> [Fragmento del documento]
+++

Uno de los pasajes más reveladores es el que describe la Conferencia de Wannsee, el 20 de enero de 1942, donde los líderes nazis planearon la Solución Final. Santamarina recoge las actas con una distancia gélida y un estremecimiento contenido: «Los quince dirigentes nazis allí reunidos solo necesitaron una hora y media para aprobarlo». Esa frase encierra, como una sentencia, la banalidad del mal. El lector no necesita más adjetivos. La crueldad está en el dato, en la mecánica, en la reunión de oficina donde se decide el exterminio.
La guerra que cambió el mundo se distingue de otros libros sobre el mismo tema por su amplitud de mirada. A diferencia de los monumentales estudios de Antony Beevor o Max Hastings, que se enfocan en la estrategia militar, Santamarina ensancha el foco hasta lo cotidiano y lo invisible. Incluye a las víctimas silenciadas por la historiografía oficial: las mujeres violadas al final de la guerra, los gitanos, los homosexuales, los niños soldados. Dedica páginas enteras a figuras poco conocidas como Marina Vega de la Iglesia, espía cántabra en la resistencia francesa, o Audie Murphy, el tejano de rostro aniñado que se convirtió en héroe nacional y terminó sus días atrapado por el síndrome postraumático.
En ese sentido, el libro se hermana más con obras como Sin destino de Kertész o Suite francesa de Némirovsky, que también son citadas por el autor. Hay un interés claro por el trauma y por cómo se narra. «La extrema crueldad del Holocausto judío nos impide en ocasiones acercarnos a otras persecuciones que hubo durante la guerra», escribe Santamarina. Es una llamada de atención necesaria, incluso incómoda, pero escrita sin rencor ni revisionismo. El autor quiere mirar todo el cuadro, sin eludir zonas incómodas. Lo demuestra también en pasajes como el del bombardeo aliado de Dresde o en la figura de Klaus Barbie, el carnicero de Lyon, que fue protegido primero por Estados Unidos y luego por la RDA antes de ser juzgado.
El estilo es llano, rápido, a veces con destellos de ironía sobria. En el capítulo sobre la batalla de Holtzwihr, escribe sobre Audie Murphy: «Un único hombre había conseguido una de las hazañas más prodigiosas de la contienda». Pero evita convertirlo en un superhombre. Poco después recuerda que Murphy fue actor de westerns, que sufrió estrés postraumático y murió en un accidente de avión. Es decir: un héroe, sí, pero también una víctima de la misma máquina que lo glorificó.

+++

> [Extractos de datos]
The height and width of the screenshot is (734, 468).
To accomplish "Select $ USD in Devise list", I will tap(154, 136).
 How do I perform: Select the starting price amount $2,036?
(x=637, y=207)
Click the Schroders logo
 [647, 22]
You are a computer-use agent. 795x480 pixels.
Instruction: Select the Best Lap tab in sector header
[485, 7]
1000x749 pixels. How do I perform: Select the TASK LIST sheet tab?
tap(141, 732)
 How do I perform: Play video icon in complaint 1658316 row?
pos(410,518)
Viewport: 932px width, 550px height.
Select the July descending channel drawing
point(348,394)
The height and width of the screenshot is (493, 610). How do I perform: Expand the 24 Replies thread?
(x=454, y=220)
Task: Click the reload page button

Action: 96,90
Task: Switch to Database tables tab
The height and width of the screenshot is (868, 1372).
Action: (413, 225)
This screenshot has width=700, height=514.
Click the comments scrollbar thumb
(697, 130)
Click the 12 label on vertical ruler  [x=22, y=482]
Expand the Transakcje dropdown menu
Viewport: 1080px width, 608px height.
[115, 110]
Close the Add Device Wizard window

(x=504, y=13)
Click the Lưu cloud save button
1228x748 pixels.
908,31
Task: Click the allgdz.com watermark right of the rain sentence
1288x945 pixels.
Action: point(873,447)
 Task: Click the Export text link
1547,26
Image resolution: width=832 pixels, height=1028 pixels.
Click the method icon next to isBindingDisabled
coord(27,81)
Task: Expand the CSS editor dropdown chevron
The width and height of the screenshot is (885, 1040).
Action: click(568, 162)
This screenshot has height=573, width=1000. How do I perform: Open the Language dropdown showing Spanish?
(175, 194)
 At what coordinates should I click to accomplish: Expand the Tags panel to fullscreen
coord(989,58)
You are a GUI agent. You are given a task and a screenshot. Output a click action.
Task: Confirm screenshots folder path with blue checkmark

+++

> [Preguntas por responder]
[1] Devuelve el pasaje de la reseña que va desde "En ese sentido, el" hasta "de ser juzgado.", ambos incluidos.
[2] Responde con ayuda de la reseña:
(a) ¿En qué fecha tuvo lugar la Conferencia de Wannsee?
(b) ¿En qué resistencia participó Marina Vega de la Iglesia?
(c) ¿Cómo murió Audie Murphy?
[3] Continúa la reseña de La guerra que cambió el mundo a partir del punto en que se detiene.

> [Resultados esperados]
[1]
En ese sentido, el libro se hermana más con obras como Sin destino de Kertész o Suite francesa de Némirovsky, que también son citadas por el autor. Hay un interés claro por el trauma y por cómo se narra. «La extrema crueldad del Holocausto judío nos impide en ocasiones acercarnos a otras persecuciones que hubo durante la guerra», escribe Santamarina. Es una llamada de atención necesaria, incluso incómoda, pero escrita sin rencor ni revisionismo. El autor quiere mirar todo el cuadro, sin eludir zonas incómodas. Lo demuestra también en pasajes como el del bombardeo aliado de Dresde o en la figura de Klaus Barbie, el carnicero de Lyon, que fue protegido primero por Estados Unidos y luego por la RDA antes de ser juzgado.

[2]
(a) El 20 de enero de 1942.
(b) En la resistencia francesa.
(c) En un accidente de avión.

[3]
Hay momentos en que Santamarina roza la microhistoria, como cuando reconstruye las acciones de John F. Kennedy en la batalla de Guadalcanal, que concluyó el 7 de febrero de 1943 tras seis meses de combates intensos. Esta contienda marcó un punto de inflexión en la guerra del Pacífico al frenar el avance japonés sobre las rutas estratégicas entre Estados Unidos y Oceanía. Este episodio dejó una huella personal en John F. Kennedy, quien arriesgó su vida por salvar a sus compañeros y expresó, sobre los caídos, la frase: «Los verdaderos héroes no son los que regresan, sino los que se quedan allí».
En comparación con otras obras de efemérides o recopilaciones cronológicas, este libro no cae en el didactismo ni en la enumeración fría. Aporta una sensibilidad narrativa, una voluntad de relato que lo hermana con el periodismo literario. Por eso, más allá de ser útil para el lector curioso o para el docente que quiera ofrecer ventanas más atractivas al estudio de la guerra, La guerra que cambió el mundo se lee con interés genuino, con emoción incluso. Miguel Ángel Santamarina ha escrito un libro que es al mismo tiempo un mosaico de la Segunda Guerra Mundial y un espejo del presente. Porque, como él mismo advierte, «cada día que toleramos una postura autoritaria, la existencia de un Gobierno no democrático o un ataque militar contra población civil indefensa, estamos dando un paso en dirección a un nuevo desastre».